■ **What is required**
Can you print word for word the lines of the material starting with the line that contains "coordinates (746, 183)." and going on through the end of the material?

>> START Exercise inputs

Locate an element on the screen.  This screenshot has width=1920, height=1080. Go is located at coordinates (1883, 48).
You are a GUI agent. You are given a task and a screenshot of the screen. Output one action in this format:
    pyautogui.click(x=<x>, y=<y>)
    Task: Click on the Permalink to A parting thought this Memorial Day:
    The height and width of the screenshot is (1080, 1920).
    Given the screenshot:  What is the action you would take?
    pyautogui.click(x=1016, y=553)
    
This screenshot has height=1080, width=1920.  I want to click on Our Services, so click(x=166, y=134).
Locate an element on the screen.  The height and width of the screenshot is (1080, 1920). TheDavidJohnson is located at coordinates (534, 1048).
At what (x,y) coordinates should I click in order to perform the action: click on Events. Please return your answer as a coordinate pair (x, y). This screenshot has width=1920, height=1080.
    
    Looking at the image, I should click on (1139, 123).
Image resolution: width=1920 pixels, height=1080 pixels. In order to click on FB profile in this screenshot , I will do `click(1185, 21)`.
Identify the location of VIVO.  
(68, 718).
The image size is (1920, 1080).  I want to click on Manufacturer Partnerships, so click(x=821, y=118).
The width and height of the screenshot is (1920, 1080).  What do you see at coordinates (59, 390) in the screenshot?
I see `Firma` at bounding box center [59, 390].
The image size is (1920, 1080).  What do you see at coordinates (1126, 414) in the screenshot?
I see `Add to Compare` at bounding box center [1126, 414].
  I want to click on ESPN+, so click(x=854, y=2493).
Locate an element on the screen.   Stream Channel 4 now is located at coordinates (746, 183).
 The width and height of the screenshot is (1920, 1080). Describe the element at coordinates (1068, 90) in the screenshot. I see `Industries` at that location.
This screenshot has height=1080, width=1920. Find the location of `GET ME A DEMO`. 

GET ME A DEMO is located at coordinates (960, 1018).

>> END Exercise inputs

■ **Solution for this exercise**
Locate an element on the screen.   Stream Channel 4 now is located at coordinates (746, 183).
 The width and height of the screenshot is (1920, 1080). Describe the element at coordinates (1068, 90) in the screenshot. I see `Industries` at that location.
This screenshot has height=1080, width=1920. Find the location of `GET ME A DEMO`. 

GET ME A DEMO is located at coordinates (960, 1018).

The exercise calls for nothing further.